─── Trecho do documento

A liminar foi concedida, obrigando a Sextante a recolher em dez dias todos os livros já distribuídos, sob pena de multa de R$ 300 por exemplar que continue à venda. E a Constituição Federal, superior a todas as leis do país, que proíbe a censura? A Constituição vai bem, obrigado, guardadinha em alguma gaveta e sem aplicação prática, ao menos no caso da censura. O curioso é que há vários remédios legais contra calúnia, injúria e difamação. Por que optar pela censura?

──────

▶ **Tarefas e exercícios**:
• 1. Transcreva o trecho sobre a liminar contra a Sextante, começando em "A liminar foi" e terminando em "optar pela censura?".
• 2. Indique se cada afirmação concorda com o trecho sobre a liminar contra a Sextante, respondendo sim ou não e citando as palavras do trecho que decidem: (a) A Sextante tem dez dias para recolher os livros já distribuídos. (b) A multa prevista é de R$ 300 por dia de atraso. (c) O trecho afirma que não existem remédios legais contra calúnia.

─── Dados registrados

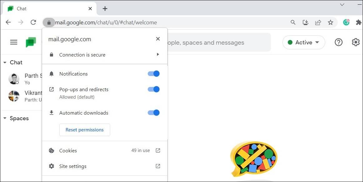Disable the Notifications toggle
This screenshot has width=363, height=182.
pos(154,74)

──────

▶ **Resultados dos exercícios**:
• 1.
A liminar foi concedida, obrigando a Sextante a recolher em dez dias todos os livros já distribuídos, sob pena de multa de R$ 300 por exemplar que continue à venda. E a Constituição Federal, superior a todas as leis do país, que proíbe a censura? A Constituição vai bem, obrigado, guardadinha em alguma gaveta e sem aplicação prática, ao menos no caso da censura. O curioso é que há vários remédios legais contra calúnia, injúria e difamação. Por que optar pela censura?

• 2.
(a) Sim: "obrigando a Sextante a recolher em dez dias todos os livros já distribuídos".
(b) Não: "multa de R$ 300 por exemplar que continue à venda".
(c) Não: "há vários remédios legais contra calúnia, injúria e difamação".